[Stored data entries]
- Opening Delimiter -

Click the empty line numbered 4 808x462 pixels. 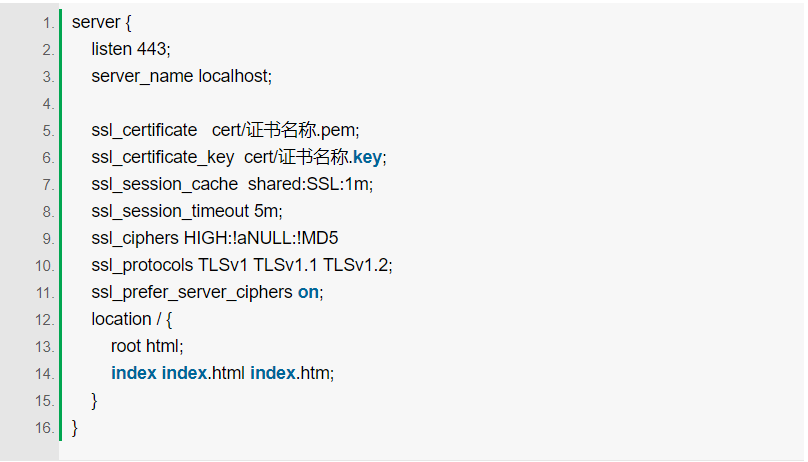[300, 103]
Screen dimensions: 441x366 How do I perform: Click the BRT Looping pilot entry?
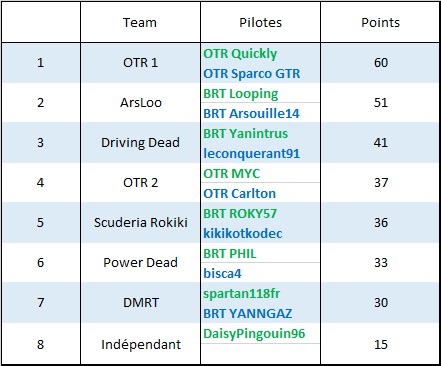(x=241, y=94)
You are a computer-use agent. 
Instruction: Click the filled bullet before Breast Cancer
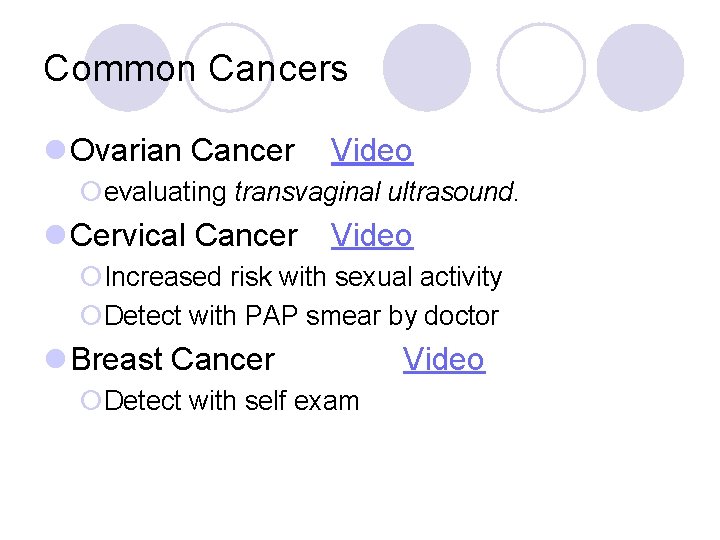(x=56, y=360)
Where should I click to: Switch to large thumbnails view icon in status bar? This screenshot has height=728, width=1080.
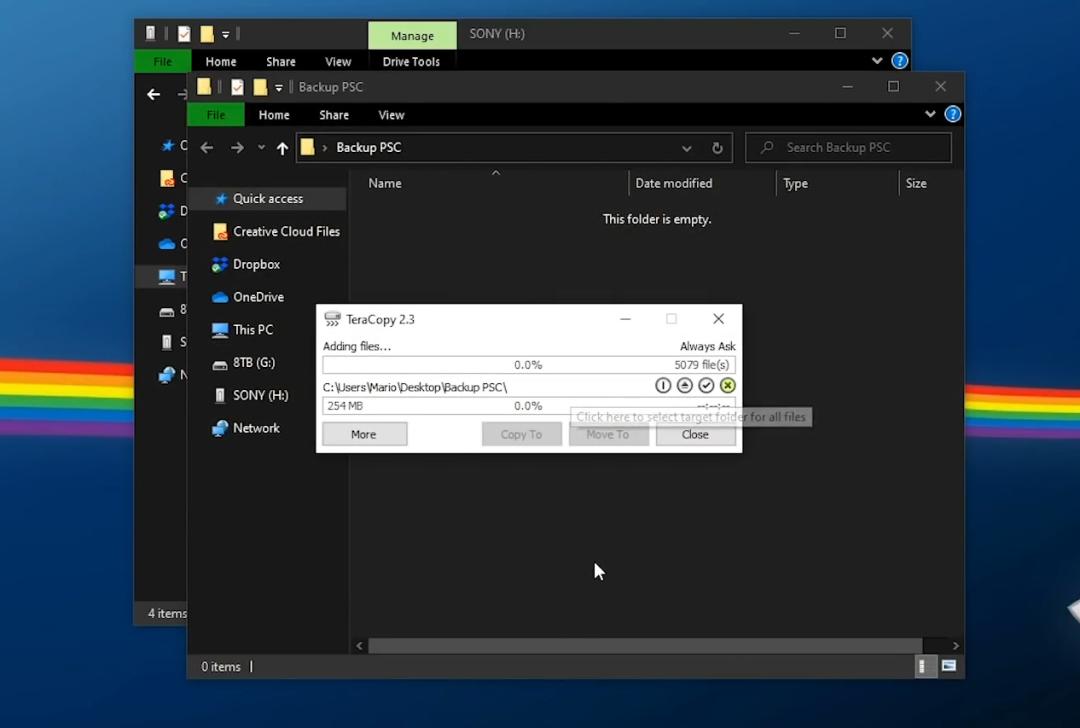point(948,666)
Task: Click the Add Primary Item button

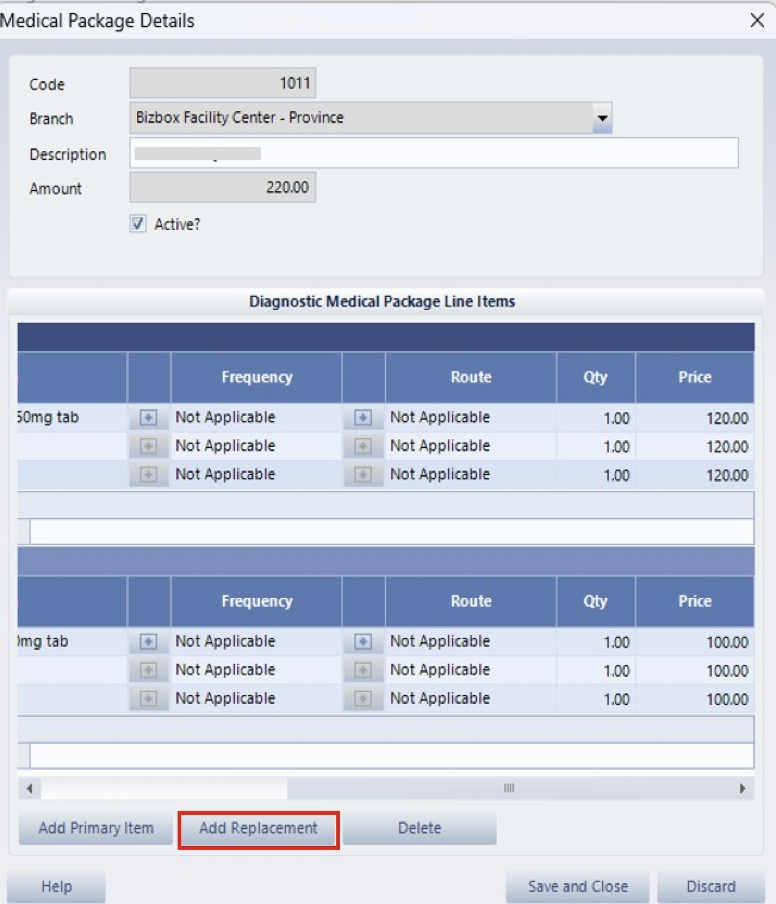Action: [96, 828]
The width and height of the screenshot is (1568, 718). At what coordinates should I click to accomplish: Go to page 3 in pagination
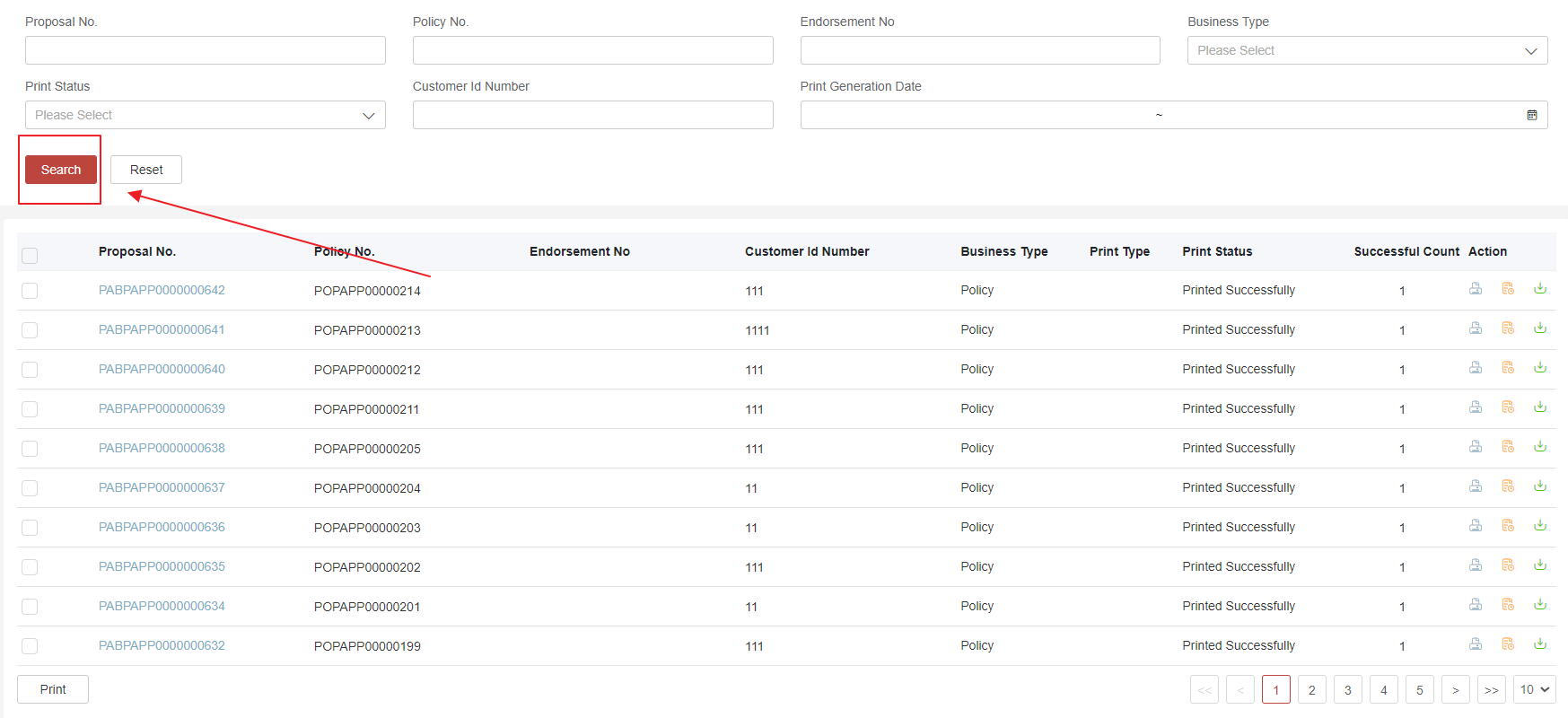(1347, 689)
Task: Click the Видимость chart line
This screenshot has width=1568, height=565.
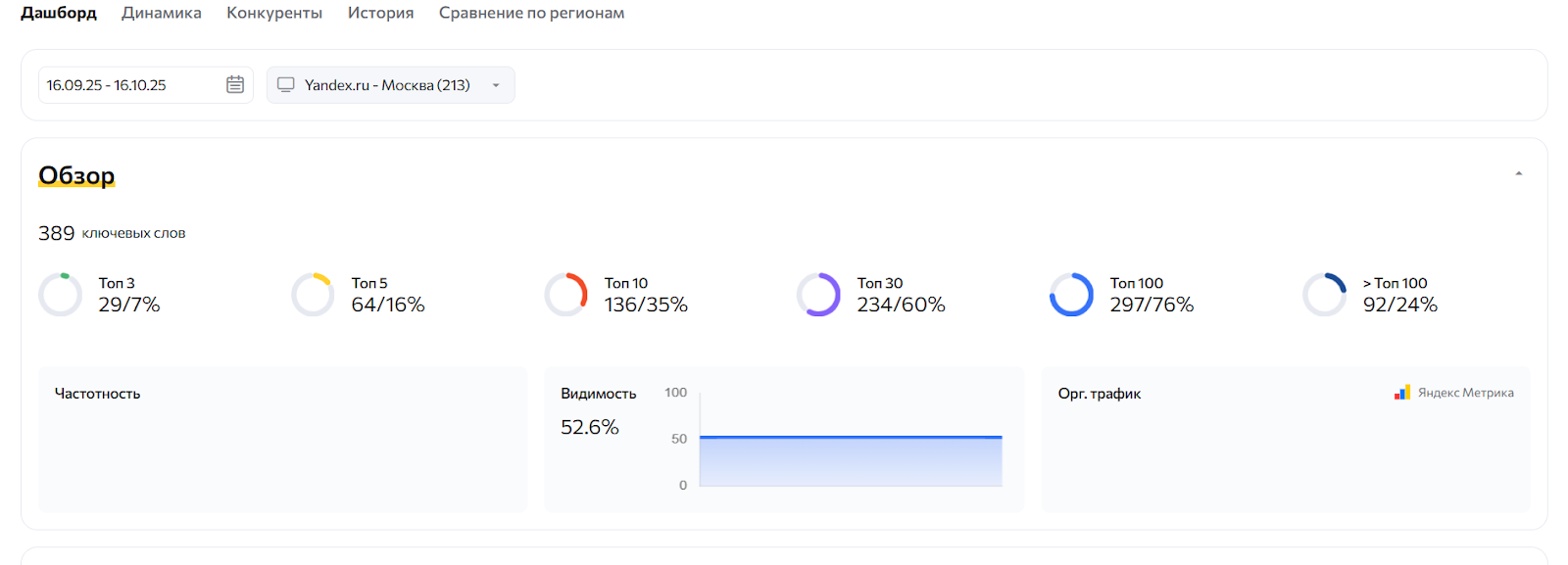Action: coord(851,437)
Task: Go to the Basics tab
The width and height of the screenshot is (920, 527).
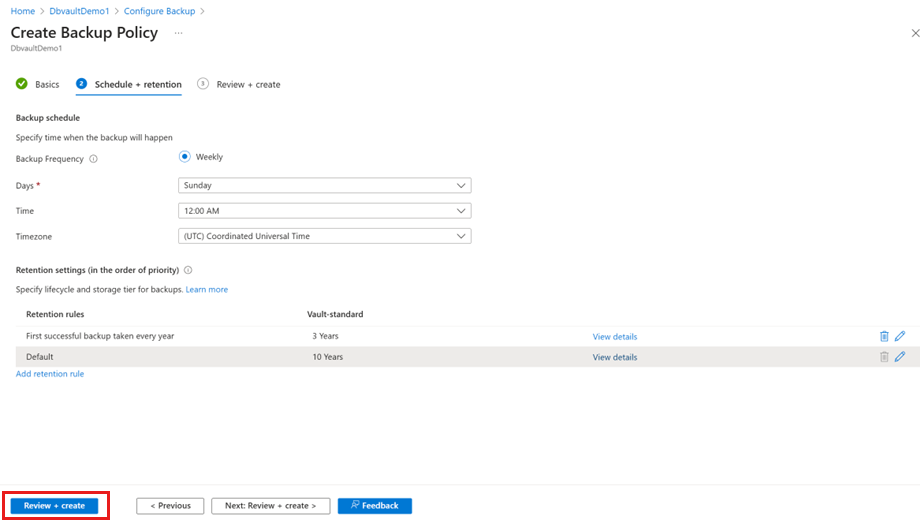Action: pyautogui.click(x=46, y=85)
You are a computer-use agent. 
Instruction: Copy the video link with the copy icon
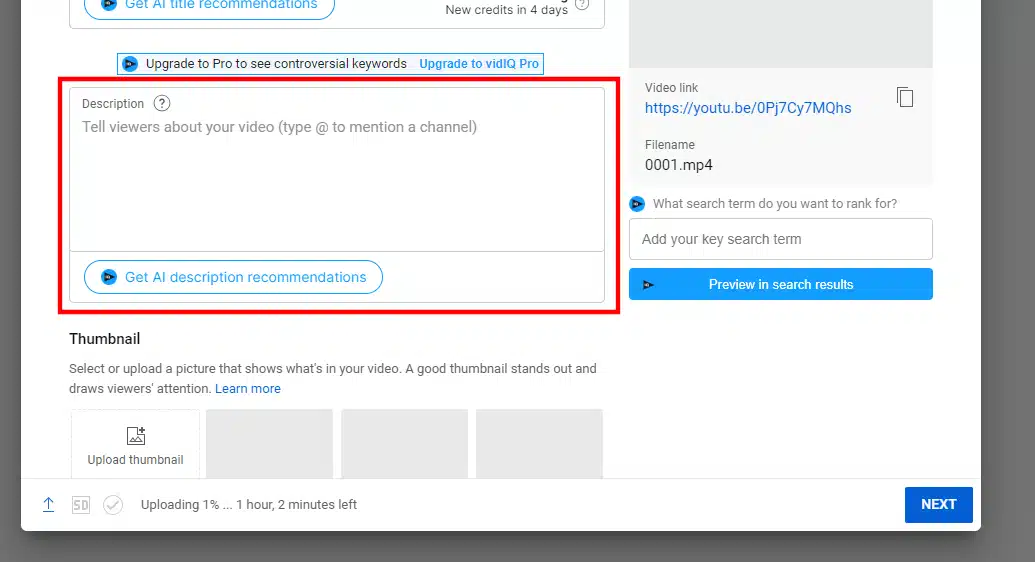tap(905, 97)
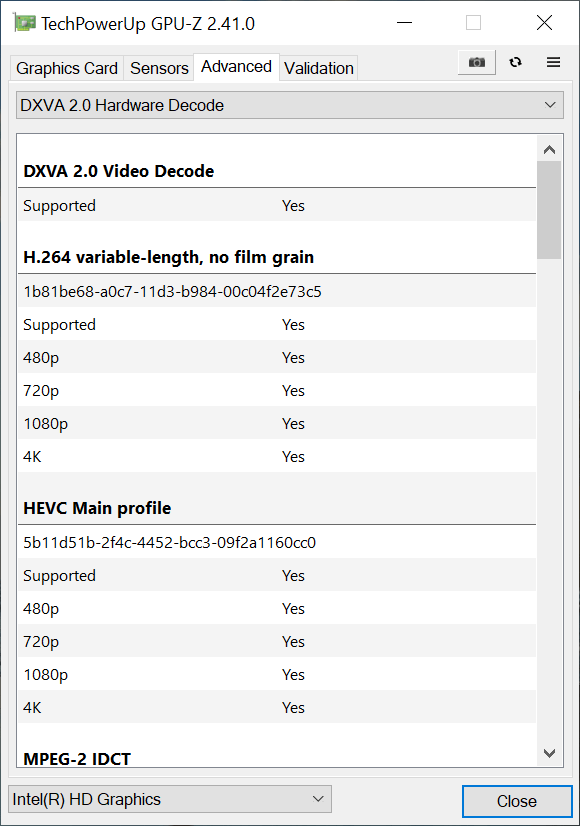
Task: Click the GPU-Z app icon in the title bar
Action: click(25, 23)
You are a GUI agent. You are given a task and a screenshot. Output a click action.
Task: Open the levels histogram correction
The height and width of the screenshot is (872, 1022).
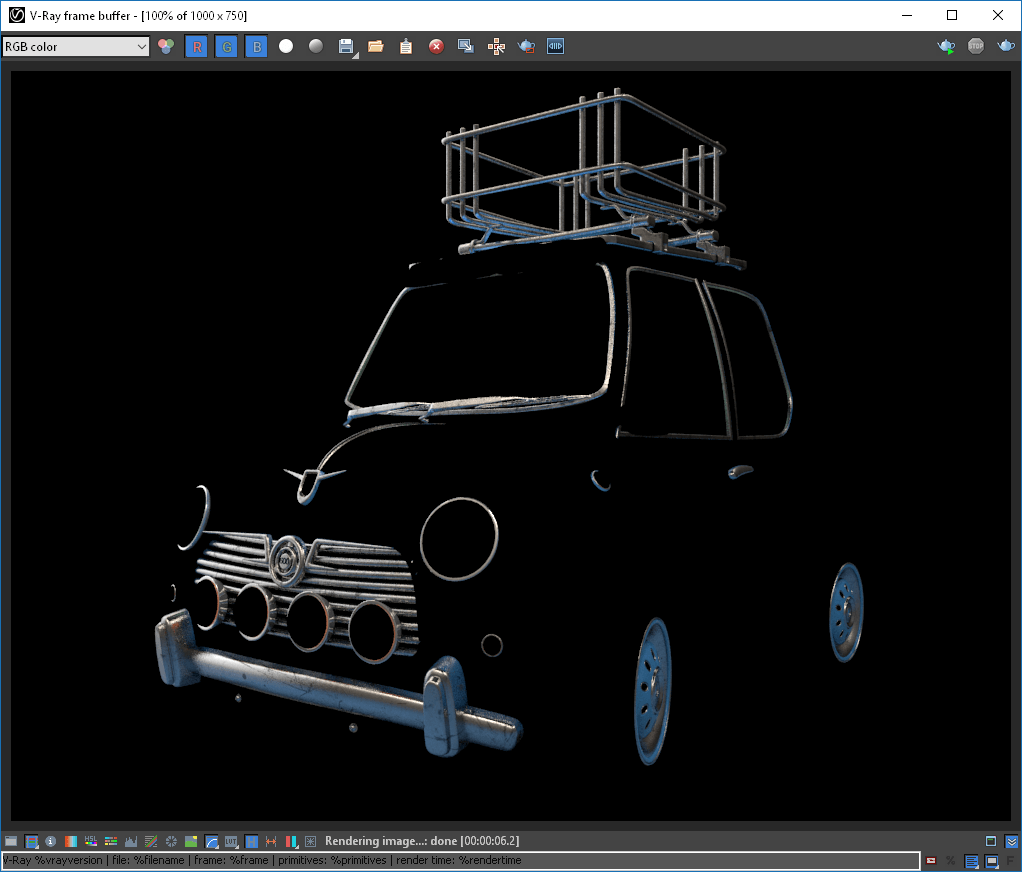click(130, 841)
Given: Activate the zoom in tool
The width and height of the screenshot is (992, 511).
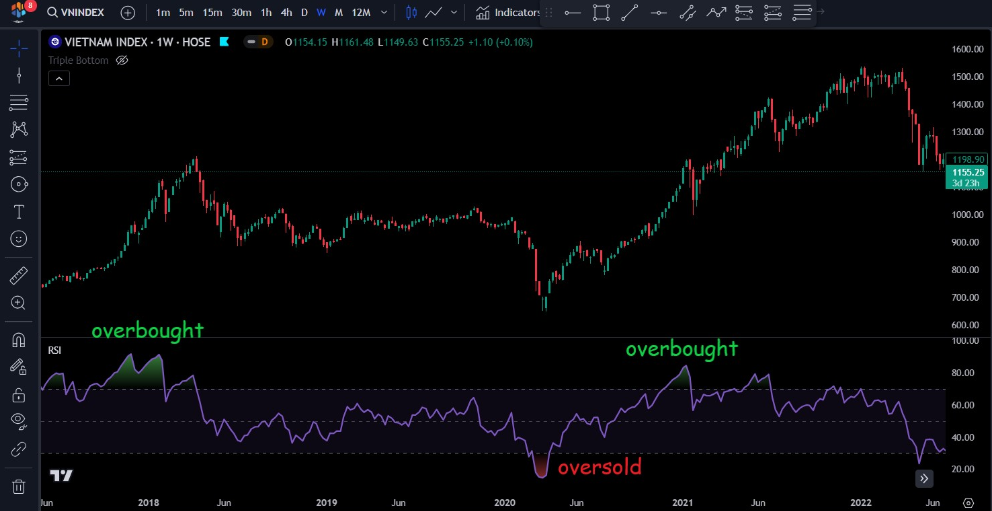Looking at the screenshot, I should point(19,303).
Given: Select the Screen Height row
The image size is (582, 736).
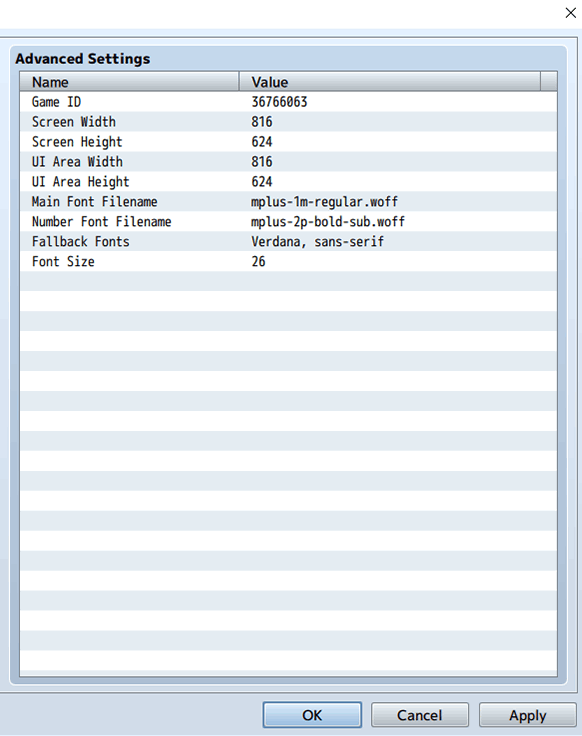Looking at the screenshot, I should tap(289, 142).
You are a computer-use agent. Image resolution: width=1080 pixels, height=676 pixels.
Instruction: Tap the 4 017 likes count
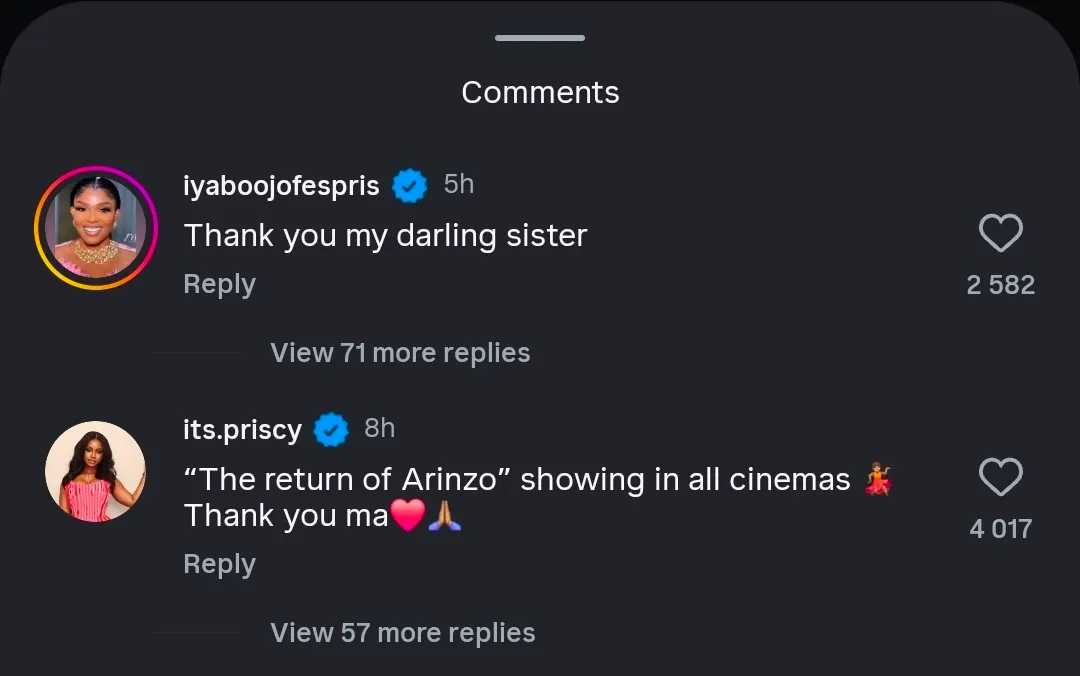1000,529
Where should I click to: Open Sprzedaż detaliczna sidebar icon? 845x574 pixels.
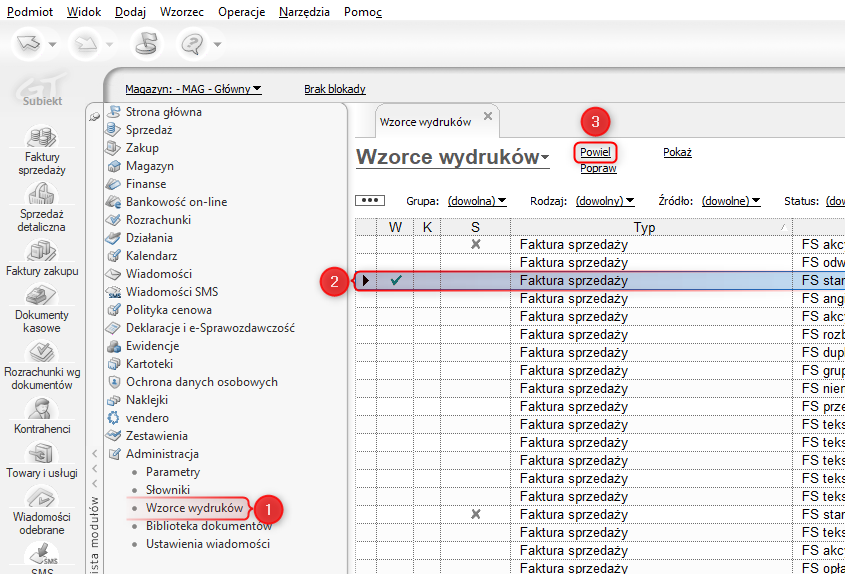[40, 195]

- Closing Delimiter -

● WORK TASK
All lines from the one containing "Instruction: Click the" to the last line of the records above, and no others, should be returned unchanged, without pictures.

● ANSWER TO THE PROBLEM
Instruction: Click the filled bullet before Breast Cancer
(x=56, y=360)
Where should I click to: Switch to large thumbnails view icon in status bar? This screenshot has height=728, width=1080.
point(948,666)
Task: Click the Add Primary Item button

Action: [96, 828]
The width and height of the screenshot is (1568, 718). At what coordinates should I click to accomplish: Go to page 3 in pagination
(1347, 689)
Task: Click the Видимость chart line
This screenshot has width=1568, height=565.
Action: coord(851,437)
Task: Go to the Basics tab
The width and height of the screenshot is (920, 527).
Action: pyautogui.click(x=46, y=85)
You are a computer-use agent. 
Instruction: Copy the video link with the copy icon
tap(905, 97)
Task: Click the GPU-Z app icon in the title bar
Action: click(25, 23)
You are a GUI agent. You are given a task and a screenshot. Output a click action.
Task: Open the levels histogram correction
The height and width of the screenshot is (872, 1022).
click(130, 841)
Given: Activate the zoom in tool
The width and height of the screenshot is (992, 511).
Looking at the screenshot, I should point(19,303).
Given: Select the Screen Height row
The image size is (582, 736).
Looking at the screenshot, I should tap(289, 142).
You are a computer-use agent. Image resolution: width=1080 pixels, height=676 pixels.
Instruction: Tap the 4 017 likes count
1000,529
Where should I click to: Open Sprzedaż detaliczna sidebar icon? 845x574 pixels.
[40, 195]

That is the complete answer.